• _Extrait de page_:
**********

J'avais déjà introduit le code de validation à la place du mot de passe.  En vain.
Merci des conseils. Je ne renonce donc pas et recommencerai mes recherches et manipulations cet après-midi.


----------



## pascalformac (25 Juin 2010)

sur un autre compte du mac
comme ca t'es tranquille

il est AUSSI possible que ce code se perime
en ce cas t'en redemandes
(via session 2)


----------



## Jean40 (25 Juin 2010)

Je viens de demander un nouveau code d'activation que j'ai introduit aussitôt dans la fenêtre prévue à cet effet et j'ai ainsi récupéré mon compte (après introduction d'un nouveau mot de passe). Ouf ! Merci à Nellie, pascalformac, alan63 et les autres qui m'ont secondé là-dedans.
Pour votre information, cette "désactivation" résulte effectivement d'un piratage de mon adresse et de mon carnet d'adresse. Un de mes correspondants a en effet réagi assez vivement, après avoir reçu une pub envoyée en mon nom pour une sorte de Viagra !


----------



## pascalformac (25 Juin 2010)

reste à savoir si le fameux email etait VRAIMENT parti de ton compte

Pas sûr DU TOUT
J'ai moi même regulierement des spams " pretendument" envoyés par...
moi

et une analyse rapide permet de voir que non

c'est une chose déjà abordée dans divers sujets sur les spams
ne PAS se fier à l'adresse expeditrice apparente


----------



## nellie (25 Juin 2010)

Voilà, c'est ce qu'il fallait faire : demander un nouveau code de réactivation, parce que ce code n'est valable que 24 h (d'après ce que j'ai lu ça et là sur les forums, par des gens ayant eu ce problème...) Il faut réagir vite, si on attend trop ça marche pas...


----------

**********

• _Consigne_: Résumez en une phrase le paragraphe de l'extrait qui commence par « Je viens de demander un nouveau code », sans perdre ses faits essentiels. Le matériel présenté ensuite est sans lien avec l'extrait.

• _Section des données_:
**********

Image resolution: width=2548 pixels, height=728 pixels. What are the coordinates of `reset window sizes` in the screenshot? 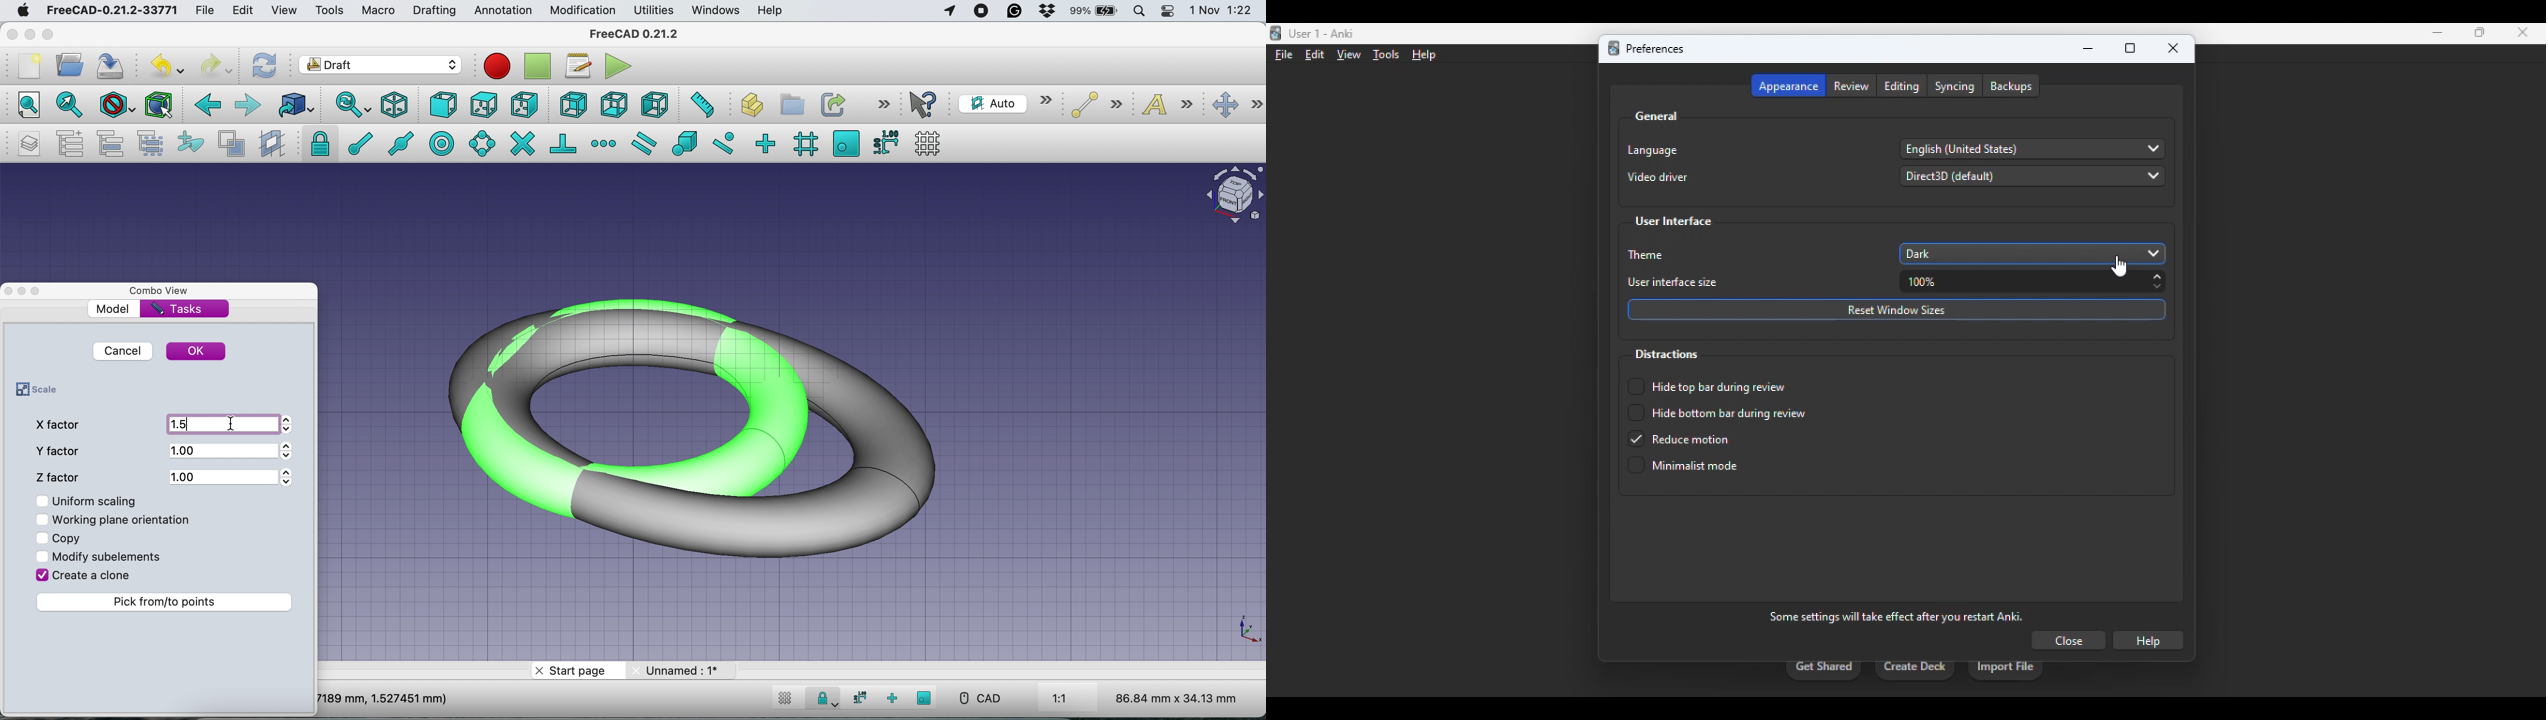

**********

• _Réponse rédigée_: Jean40 a demandé un nouveau code d'activation, l'a saisi aussitôt dans la fenêtre prévue et a récupéré son compte après avoir choisi un nouveau mot de passe ; il remercie Nellie, pascalformac, alan63 et les autres pour leur aide.